Ainda na terça-feira (26), o coordenador do laboratório, professor Renato Zanella, que subscreve os laudos, emitiu nota atestando que não foram encontrados agrotóxicos nas amostras em questão. A mesma informação consta em um ofício emitido pelo Núcleo de Suporte à Produção Orgânica do Ministério da Agricultura.
À coluna, Zanella ressaltou que o Larp tem mais de 20 anos de atuação, é acreditado pelo Inmetro e segue padrões internacionais para efetuar esse tipo de análise.
— Mesmo analisando níveis bastante baixos nas duas amostras, não foi detectado nenhum resíduo de agrotóxico — frisou o professor.
Em nota oficial (leia abaixo), o Larp afirma que "buscará a adequada reparação dos danos causados" diante da repercussão do assunto.
O advogado Emiliano Maldonado, que representa a Cooperativa de Produção Agropecuária Nova Santa Rita (Coopan) e a Cooperativa dos Trabalhadores Assentados da Região de Porto Alegre (Cootap) na ação judicial, diz que, com a decisão liminar, os réus não poderão manter as acusações contra os produtos.
— Além disso, já foram tomadas as medidas judiciais cabíveis no âmbito criminal para que os réus sejam responsabilizados pelos crimes de calúnias e a denunciação caluniosa que proferiram contra as cooperativas. Também está sendo avaliada a gravidade dos danos econômicos sofridos, pois a propagação dessas informações nas redes sociais maculou a imagem dos produtos e já está causando perdas que deverão ser devidamente indenizadas pelos réus — diz Maldonado, do escritório MDRR Advocacia & Direitos Humanos.
O que dizem os laudos
A coluna teve acesso aos relatórios produzidos a partir das análises das duas amostras de arroz. Ambos são bastante semelhantes, e listam uma série de compostos cujos vestígios foram procurados no arroz orgânico.
Ao lado, constam dois indicadores: o LOD (Limite de detecção do método) e o LOQ ( Limite de quantificação do método). No entanto, esses valores não seriam comparáveis entre si, como dá a entender um vídeo publicado pelo vereador Ramiro Rosário nas redes sociais.
O LOD indica qual a quantidade mínima de substância na amostra para a sua identificação. Já o LOQ aponta qual seria a quantidade mínima para indicar o nível de concentração do composto na amostra.
No campo "Resultados", o laudo informa que "Compostos analisados que não constam nesta Tabela não foram detectados (≤ LOD)". No caso, nenhum dos mais de 40 compostos analisados está listado na tabela.

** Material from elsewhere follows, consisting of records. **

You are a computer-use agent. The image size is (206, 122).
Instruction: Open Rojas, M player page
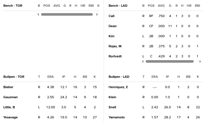click(115, 46)
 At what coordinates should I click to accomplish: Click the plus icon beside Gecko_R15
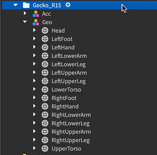[x=68, y=5]

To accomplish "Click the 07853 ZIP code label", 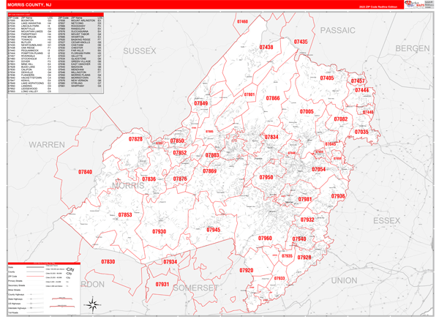I will pyautogui.click(x=125, y=214).
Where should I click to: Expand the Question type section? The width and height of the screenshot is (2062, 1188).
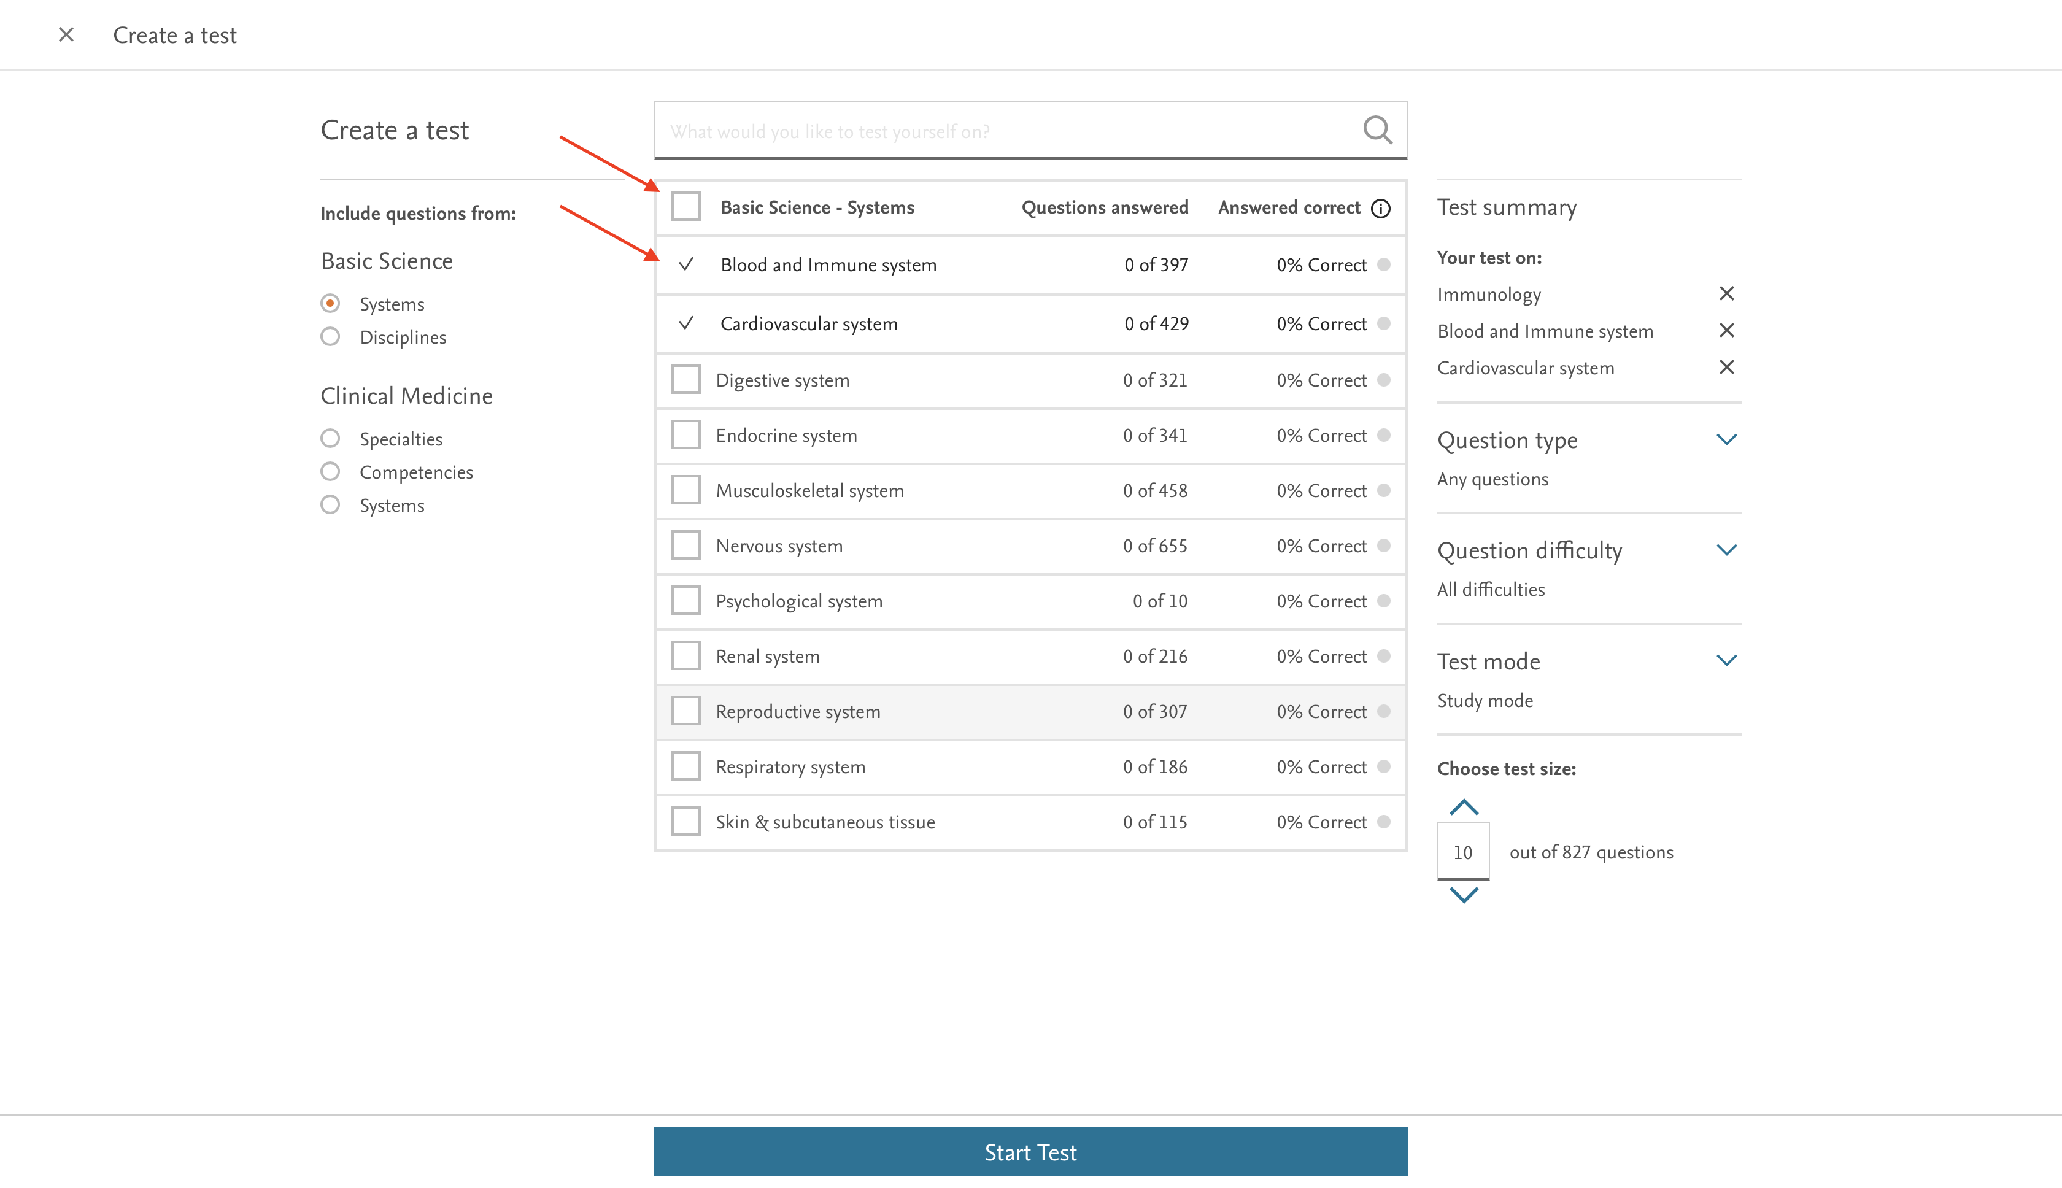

De acordo com o professor Renato Zanella, caso um deles tivesse sido identificado, constaria no resultado relatório com a respectiva indicação da concentração.
Vereador mantém versão
Apesar da contestação do laboratório sobre sua interpretação dos laudos, o vereador Ramiro Rosário mantém a convicção de que foi comprovada a presença de agrotóxicos nas amostras de arroz orgânico. Segundo Ramiro, a interpretação foi respaldada por técnicos com os quais conversou.

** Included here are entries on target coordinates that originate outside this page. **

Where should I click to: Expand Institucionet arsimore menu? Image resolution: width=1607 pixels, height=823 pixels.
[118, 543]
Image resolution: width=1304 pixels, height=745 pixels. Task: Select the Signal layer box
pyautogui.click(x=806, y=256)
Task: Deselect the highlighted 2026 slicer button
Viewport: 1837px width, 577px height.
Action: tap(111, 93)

— Conversei com agrônomos, pessoas da área de análise de produtos, que atestaram que há evidências de componentes de produtos químicos vinculados aos defensivos agrícolas — afirmou.
Questionado sobre um eventual erro de avaliação do relatório, o vereador disse que o resultado da análise tornou-se "um objeto de disputa política e guerra de versões":
— Se o laudo é confuso, se o laboratório tem um laudo confuso que permite esse tipo de analise dúbia, temos aí um outro grave problema.

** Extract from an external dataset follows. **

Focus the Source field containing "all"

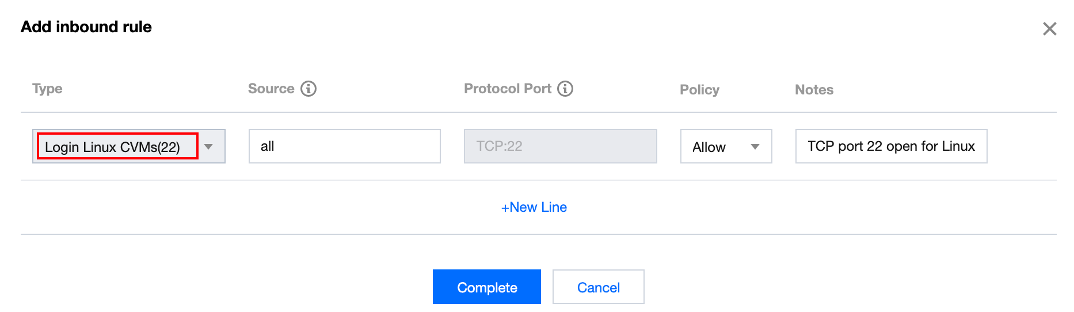(344, 146)
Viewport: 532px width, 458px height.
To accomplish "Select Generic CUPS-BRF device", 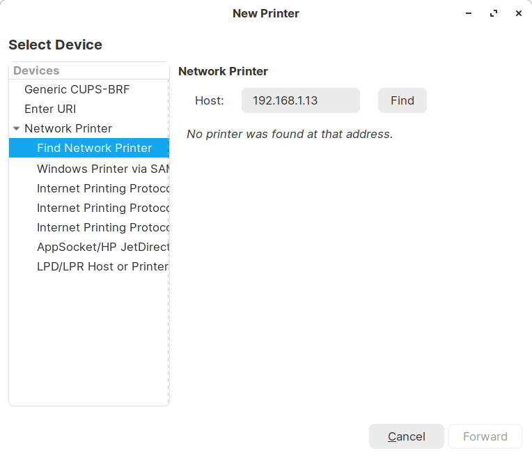I will pyautogui.click(x=77, y=89).
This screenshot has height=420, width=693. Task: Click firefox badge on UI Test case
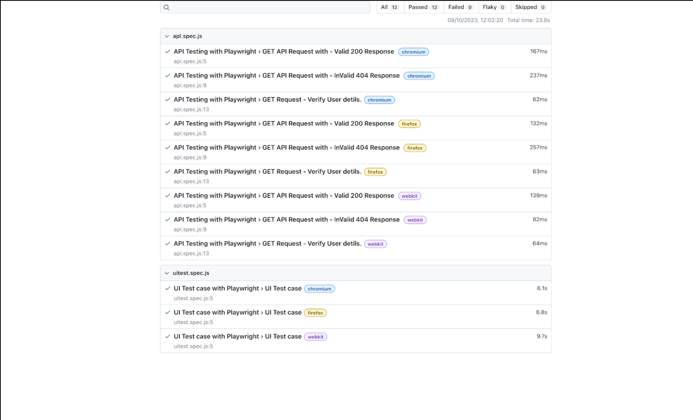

Parlamentar diz que não fez postagens
Autor do pedido para a análise das amostras de arroz, o vereador de Nova Santa Rita Silvio Almeida garante que não fez qualquer post nas redes sociais sobre o assunto e que sequer recebeu oficialmente o laudo das análises.
— Tenho por costume ter todas as informações em mãos para depois tomar uma atitude. Não fiz publicação nenhuma, até para tomar cuidado de não cometer um engano. Estava esperando receber o laudo do laboratório e encaminhar a um engenheiro da área para que ele pudesse me dizer se há ou não indícios de agroquímicos — explicou o parlamentar.
Os dois sites citados na decisão judicial têm como um dos coordenadores o ex-secretário do Meio Ambiente de Porto Alegre Maurício Fernandes, com quem a coluna também tenta contato.
Leia a nota do laboratório da UFSM
"O Laboratório de Análises de Resíduos e Pesticidas (LARP) da UFSM, reconhecido pelo INMETRO pela acreditação nº CRL 0627 – que confirma a eficiência do laboratório dentro de normas estabelecidas internacionalmente e garante que o mesmo atende requisitos de qualidade e segurança – vem a público esclarecer as notícias publicadas sobre recentes análises realizadas pelo laboratório.
O laboratório reitera que as amostras de arroz analisadas não contêm resíduos detectáveis de agrotóxicos, o que foi ratificado pelo Ofício Circular nº 04/2023 do Ministério da Agricultura e Pecuária (MAPA), que analisou o caso e confirmou a confiabilidade do LARP.
Considerando a gravidade das acusações e a repercussão negativa à credibilidade do LARP e da UFSM, a instituição buscará a adequada reparação dos danos causados. Reiteramos que o Laboratório pauta suas ações na ciência, de forma técnica, científica e não ideológica, e que os ataques praticados demonstram uma postura leviana, sem embasamento e totalmente desprovida de suporte comprobatório. "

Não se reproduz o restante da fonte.